À ce traité vous-même avez-vous satisfait ?
Et pourquoi d’Artamène accuser la conduite,
Seigneur, si de la vôtre elle n’est que la suite ?
Vous aviez fait la paix : pourquoi dans vos États
Avez-vous conservé, même accru vos soldats ?
Prétendiez-vous, malgré cette paix solennelle,
Lui laisser soupçonner qu’elle était infidèle,
Et l’engager à prendre une précaution
Qui servît de prétexte à votre ambition ?

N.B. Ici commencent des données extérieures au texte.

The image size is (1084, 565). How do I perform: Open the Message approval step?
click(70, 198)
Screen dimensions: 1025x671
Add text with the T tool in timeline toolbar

Mais le Sénat a vu votre coupable ruse,
Et ne recevra point une frivole excuse.
Quels que soient vos motifs, je ne viens en ces lieux
Que pour vous avertir qu’ils lui sont odieux.
Songez-y ; mais surtout tâchez de vous défendre
Du poison des conseils dont on veut vous surprendre.

ANNIBAL

S’il écoute les miens, ou s’il prend les meilleurs,
Rome ira proposer son esclavage ailleurs.
Prusias indigné poursuivra la conquête
Qu’à lui livrer bientôt la victoire s’apprête.